On August 27, 2010, the Canadian government once again released draft legislation to amend the Income Tax Act (the “Act”) relating to investments in so-called “non-resident trusts” (NRTs). The NRT rules will operate to deem certain non-resident trusts to be resident in Canada for most income tax purposes, and will cause Canadian resident beneficiaries and Canadian resident contributors of such a trust to be jointly and severally liable for all or some of the non-resident trust’s Canadian income tax. Numerous drafts of these rules, which were first announced in 1999, have been introduced over the last decade. However, none of these prior proposals was enacted. Under the last reiteration of these rules, introduced in 2007, investments by certain tax-exempts, such as Canadian pension funds, in certain non-resident trusts could have potentially resulted in a Canadian tax liability for the Canadian pension fund investor. Lobbying by the Canadian pension community against the application of the NRT rules to tax-exempts such as Canadian pension funds (including a submission on December 11, 2007 by the Pension Investment Association of Canada outlining the draconian consequences of the NRT rules in the context of pension plan investment) has been successful.

Canadian resident contributors and beneficiaries who qualify as “exempt persons” will not be subject to the NRT rules. The August 2010 proposals expand the definition of “exempt persons” to include tax-exempt entities, such as pension funds, as well as intermediary corporations, trusts and partnerships, through which many tax-exempt entities invest. In particular, the definition of “exempt person” will include:  

  1. registered pension plan trusts;  
  2. elected master trusts which are tax-exempt under paragraph 149(1) (o.4) of the Act;  
  3. regular taxable Canadian resident trusts, all of the beneficiaries of which are exempt persons. Such a trust would include, for example, a pension master trust that was not itself an elected master trust under paragraph 149(1)(o.4) of the Act;  
  4. Canadian corporations all of the shares, or rights to shares, of which are held by exempt persons; and  
  5. partnerships, all of the members of which are exempt persons.  

Accordingly, pension funds and most intermediaries through which they make investments will now be exempt from the NRT rules. The scope of the proposed amendments is welcome, and even broader than anticipated. Prior comments on the issue in an April 2, 2008 Department of Finance comfort letter and again in the 2010 Federal Budget appeared not to extend relief to intermediary vehicles which did not themselves qualify for tax-exempt status.  

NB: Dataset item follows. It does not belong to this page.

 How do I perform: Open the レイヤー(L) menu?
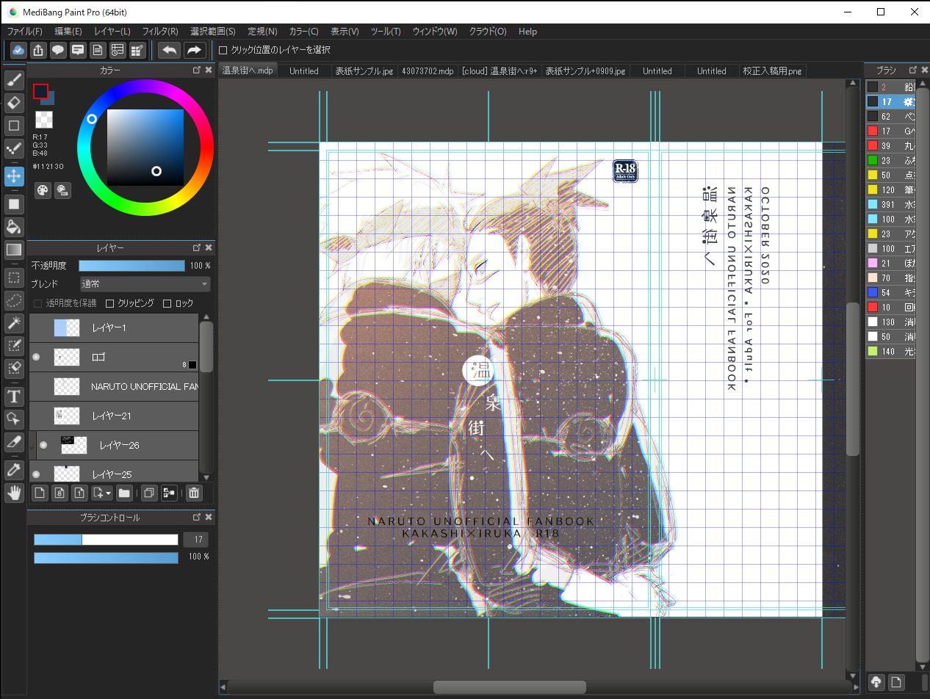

Concurrently with the reintroduction of the NRT rules, the Canadian government announced amendments to the “foreign accrual property income” (FAPI) regime. The modified FAPI rules replace prior proposals aimed at investments in so-called “foreign investment entities” (FIEs). The proposed modified FAPI regime incorporates the definition of exempt persons from the NRT rules and will exempt such persons from the modified FAPI rule for investments in certain non-resident commercial trusts.